* _Goal of the exercise_
A faithful, complete copy of the records is required.

* _Extracted information_
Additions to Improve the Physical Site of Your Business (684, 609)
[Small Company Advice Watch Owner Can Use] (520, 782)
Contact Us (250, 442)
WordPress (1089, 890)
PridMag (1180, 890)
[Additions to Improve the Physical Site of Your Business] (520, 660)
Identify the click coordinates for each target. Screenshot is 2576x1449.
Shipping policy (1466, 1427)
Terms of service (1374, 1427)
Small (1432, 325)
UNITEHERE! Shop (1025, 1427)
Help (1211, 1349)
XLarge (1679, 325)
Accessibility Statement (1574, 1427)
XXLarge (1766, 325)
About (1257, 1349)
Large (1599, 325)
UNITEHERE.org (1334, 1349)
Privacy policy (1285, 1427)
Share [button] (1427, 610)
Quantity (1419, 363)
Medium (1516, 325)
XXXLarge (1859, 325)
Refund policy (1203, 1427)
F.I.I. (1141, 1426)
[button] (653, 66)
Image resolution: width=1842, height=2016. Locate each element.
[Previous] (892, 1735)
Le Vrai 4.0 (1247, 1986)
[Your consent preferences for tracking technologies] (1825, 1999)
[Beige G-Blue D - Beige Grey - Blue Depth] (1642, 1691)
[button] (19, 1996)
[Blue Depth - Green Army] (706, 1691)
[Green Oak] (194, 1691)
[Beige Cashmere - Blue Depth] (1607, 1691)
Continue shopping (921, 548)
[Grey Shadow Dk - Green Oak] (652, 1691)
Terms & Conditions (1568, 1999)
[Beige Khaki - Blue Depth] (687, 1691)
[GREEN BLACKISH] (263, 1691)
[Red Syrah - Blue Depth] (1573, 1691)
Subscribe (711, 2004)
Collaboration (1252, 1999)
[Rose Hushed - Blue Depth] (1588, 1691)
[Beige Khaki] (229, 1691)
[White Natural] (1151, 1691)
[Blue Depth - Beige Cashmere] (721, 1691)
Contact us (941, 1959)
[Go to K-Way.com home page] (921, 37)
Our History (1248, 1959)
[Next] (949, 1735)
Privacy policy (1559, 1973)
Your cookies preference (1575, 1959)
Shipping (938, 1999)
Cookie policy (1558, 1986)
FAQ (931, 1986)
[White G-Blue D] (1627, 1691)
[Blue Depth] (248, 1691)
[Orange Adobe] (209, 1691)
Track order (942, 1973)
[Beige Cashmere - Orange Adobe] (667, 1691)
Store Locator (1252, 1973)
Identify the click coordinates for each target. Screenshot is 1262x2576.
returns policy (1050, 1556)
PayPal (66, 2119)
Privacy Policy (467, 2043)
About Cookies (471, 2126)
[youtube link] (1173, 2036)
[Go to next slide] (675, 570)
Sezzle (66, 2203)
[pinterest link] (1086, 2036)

* _Output of the task_
Additions to Improve the Physical Site of Your Business (684, 609)
[Small Company Advice Watch Owner Can Use] (520, 782)
Contact Us (250, 442)
WordPress (1089, 890)
PridMag (1180, 890)
[Additions to Improve the Physical Site of Your Business] (520, 660)
Identify the click coordinates for each target. Screenshot is 2576x1449.
Shipping policy (1466, 1427)
Terms of service (1374, 1427)
Small (1432, 325)
UNITEHERE! Shop (1025, 1427)
Help (1211, 1349)
XLarge (1679, 325)
Accessibility Statement (1574, 1427)
XXLarge (1766, 325)
About (1257, 1349)
Large (1599, 325)
UNITEHERE.org (1334, 1349)
Privacy policy (1285, 1427)
Share [button] (1427, 610)
Quantity (1419, 363)
Medium (1516, 325)
XXXLarge (1859, 325)
Refund policy (1203, 1427)
F.I.I. (1141, 1426)
[button] (653, 66)
Image resolution: width=1842, height=2016. Locate each element.
[Previous] (892, 1735)
Le Vrai 4.0 (1247, 1986)
[Your consent preferences for tracking technologies] (1825, 1999)
[Beige G-Blue D - Beige Grey - Blue Depth] (1642, 1691)
[button] (19, 1996)
[Blue Depth - Green Army] (706, 1691)
[Green Oak] (194, 1691)
[Beige Cashmere - Blue Depth] (1607, 1691)
Continue shopping (921, 548)
[Grey Shadow Dk - Green Oak] (652, 1691)
Terms & Conditions (1568, 1999)
[Beige Khaki - Blue Depth] (687, 1691)
[GREEN BLACKISH] (263, 1691)
[Red Syrah - Blue Depth] (1573, 1691)
Subscribe (711, 2004)
Collaboration (1252, 1999)
[Rose Hushed - Blue Depth] (1588, 1691)
[Beige Khaki] (229, 1691)
[White Natural] (1151, 1691)
[Blue Depth - Beige Cashmere] (721, 1691)
Contact us (941, 1959)
[Go to K-Way.com home page] (921, 37)
Our History (1248, 1959)
[Next] (949, 1735)
Privacy policy (1559, 1973)
Your cookies preference (1575, 1959)
Shipping (938, 1999)
Cookie policy (1558, 1986)
FAQ (931, 1986)
[White G-Blue D] (1627, 1691)
[Blue Depth] (248, 1691)
[Orange Adobe] (209, 1691)
Track order (942, 1973)
[Beige Cashmere - Orange Adobe] (667, 1691)
Store Locator (1252, 1973)
Identify the click coordinates for each target. Screenshot is 1262x2576.
returns policy (1050, 1556)
PayPal (66, 2119)
Privacy Policy (467, 2043)
About Cookies (471, 2126)
[youtube link] (1173, 2036)
[Go to next slide] (675, 570)
Sezzle (66, 2203)
[pinterest link] (1086, 2036)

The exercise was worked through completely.